The other work of the film is precisely this reflection on existence in the most universal way possible. The Mirror is a work in constant search of accuracy (to refer once again to this feverish race in the printing press to track a mistake) and in a until the absolute boutisme, Tarkovski widens his field of vision (one might as well say of study or reverie) from the intimate to the global. Beyond pastoral lyricism, there is a crude, political poetry (the vision of children traumatized by war, bombing and firearms), transcendental which is the result of pure faith in images and sounds as vectors of his singular vision of an entire, complex world full of contradictions. Therefore, it is necessary to appeal to all the arts and all the cinematographic forms to understand even a tiny proportion. It is in this perspective that Tarkovski uses fiction but also documentary, experimental, photography and especially the reference to his masters. This is what is most touching in filmography and particularly in the Mirror, this ability to articulate an eminently political representation of his country and his century that rubs shoulders with artistic figures and an exploration of nature, symbolized at the turn of a plan by a dead leaf in an art book next to the portrait of Leonardo da Vinci (yours, the Renaissance) while Aliocha’s father returns from the war. Nature is here more than ever constitutive of human existence, all the more so in this 20th century Russia traumatized by the Second World War and the resulting dehumanization. Also, are summoned Chekhov and Dostoievsky who through their novels or plays dissected the Russian society and mores like few others, Rousseau for this perpetual search for a common humanism as well as Flemish primitives like Brueghel the Elder for painting, drawing a form of human bestiality through these paintings that finds here an obvious visual reference.
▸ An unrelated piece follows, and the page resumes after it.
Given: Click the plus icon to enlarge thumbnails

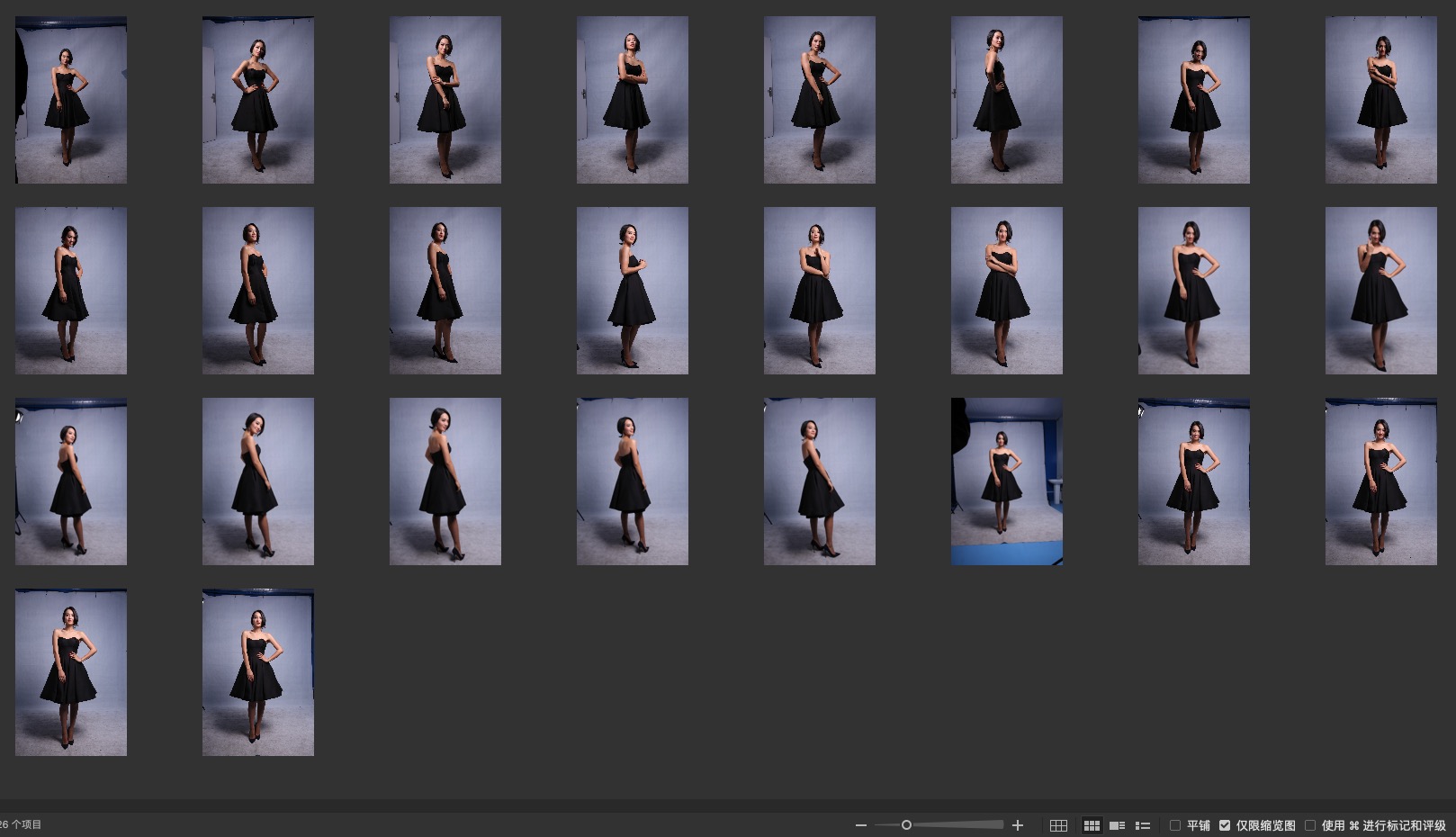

There is therefore in The Mirror a mad ambition to touch through cinema an artistic globality able to express a vision of the world whose point of view is certainly intimate, but whose aim is universal. It is a moving, anxious work, transmitting the intranquillity of an author who seeks to live by all means by going elsewhere, both the impalpable and the trivial, but especially towards others to face the pain (that of a wounded filmmaker, of a polarized world at the end of its breath?).

The Mirror is a dense film, perhaps the most illegible of Tarkovsky’s, but it is a terribly exciting work in its way of articulating the worlds, developing different layers of reading and unfolding a dizzying abyss. It is a unique autobiography of its kind in which Tarkovski makes himself seen, visualising a life far from having reached its end full of dazzling visions and surreal traumas.